Going West, 1934, Jackson Pollock
An Orange Head, 1938-41, Jackson Pollock
As a hungry young artist, Pollock's late 1930s Flame (below, left) though still done with a brush and still quite modest in size, shows a further movement in the direction of his classic work. His 1940 Bird (below, right) shows the influence of Mexican muralists. And Orange Head, (left) from the same period, vividly details his nervous breakdown and subsequent Jungian (Carl Jung) psychotherapy. It also defines his interest in Picasso's iconographic imagery. During the war years, we see Pollock's work being influenced by Miró's linear dream works as seen in Stenographic Figure. His 1943 She Wolf  illustrates an interest in Palaeolithic cave painting. And finally (he's moving quickly now), in his 1943 Guardians of the Secret, the first seminal peek at his mature style as he synthesises all this into a daring, wall-size composition packed with archaic forms and his hallmark swirls of dripped paint first seeing the light of day. His Gothic from 1944 and his Shimmering Substance find him immerse in totally non-representational work by the end of the war.

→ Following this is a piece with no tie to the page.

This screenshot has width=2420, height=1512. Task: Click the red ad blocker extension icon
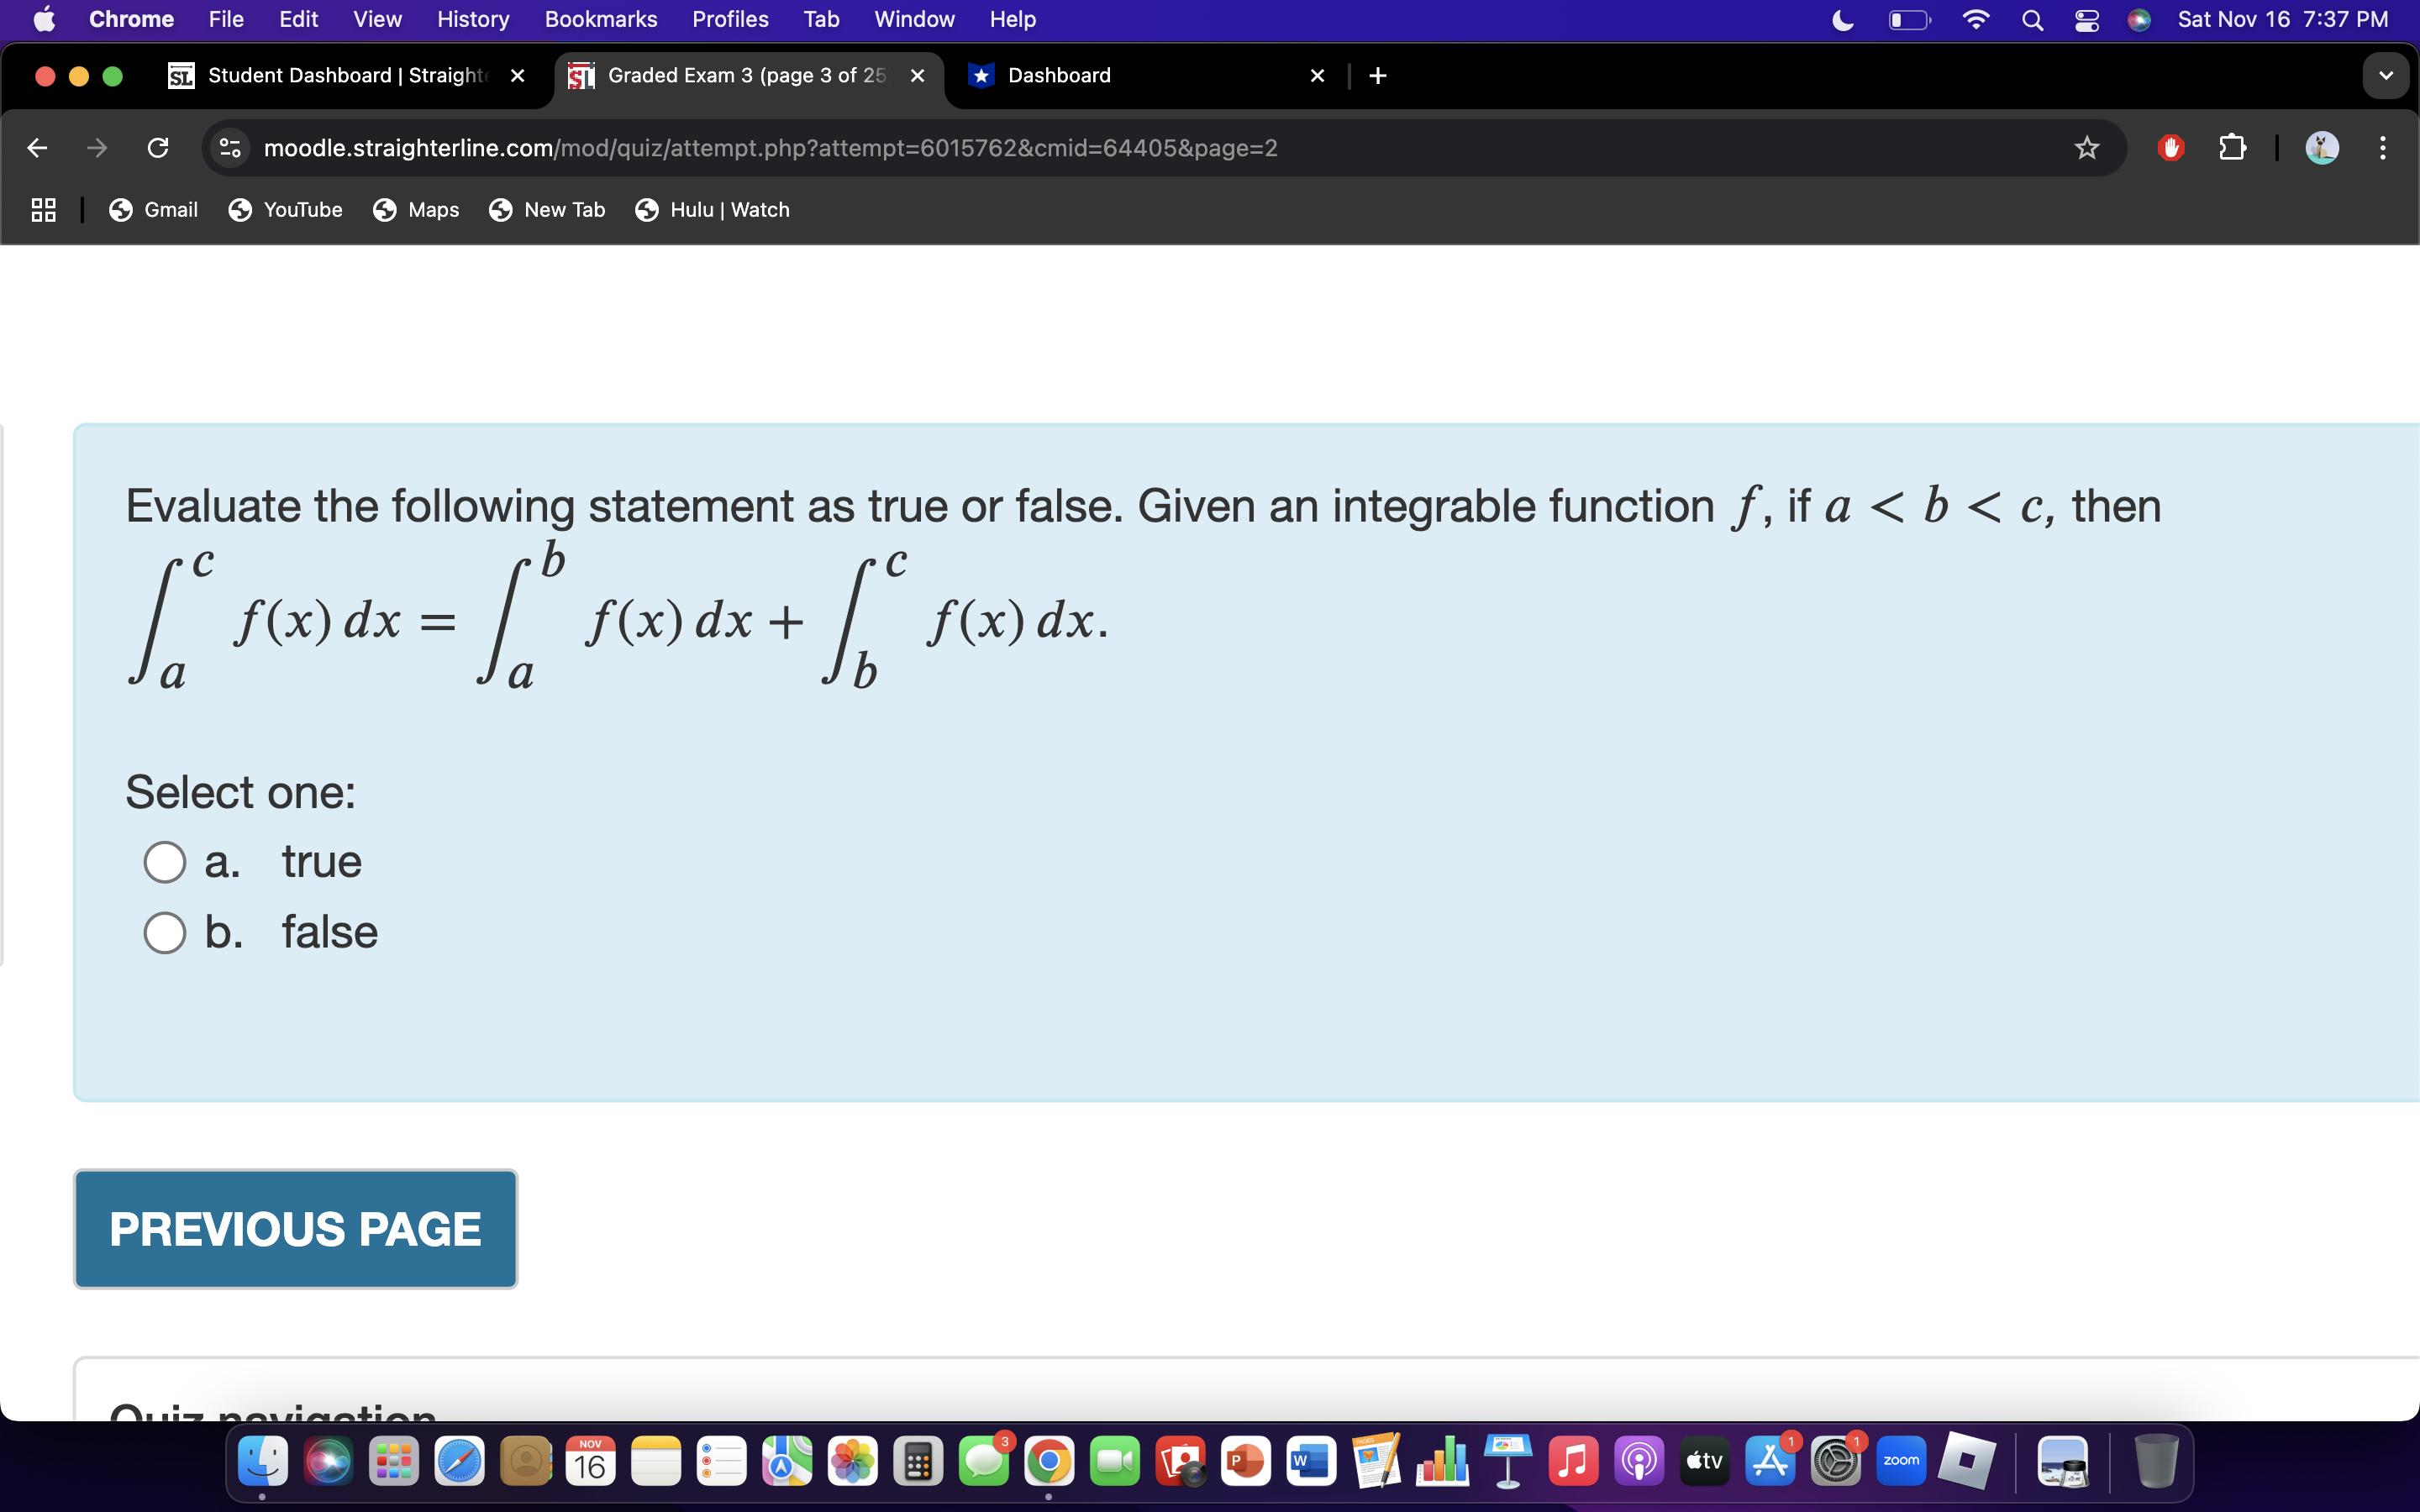click(x=2170, y=148)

Flame, 1940, Jackson Pollock
Bird, 1938-40, Jackson Pollock
In 1950, Pollock had his first one-man show at the Betty Parsons Gallery in New York City. It was a smashing critical success--one of the high-water marks of the entire Abstract Expressionist period. Yet only one painting sold, Pollock's No. 1, (Lavender Mist) (bottom). Despite this, both his mature style and his career had arrived. For the next six years, Pollock was the darling of Peggy Guggenheim, Harold Rosenblum, and the whole New York art world as he lived up to his "Jack the Dripper" image with all the hard drinking, hard living, hard painting, hard edged willfulness he possessed. And by 1956, his early death was as predictable as his work had become. But were it not for the few sparse castaway efforts snapped up by museums in the weeks and months after his tragic demise, we would know little more about where this man and his work came from beyond the name of his hometown, Cody, Wyoming.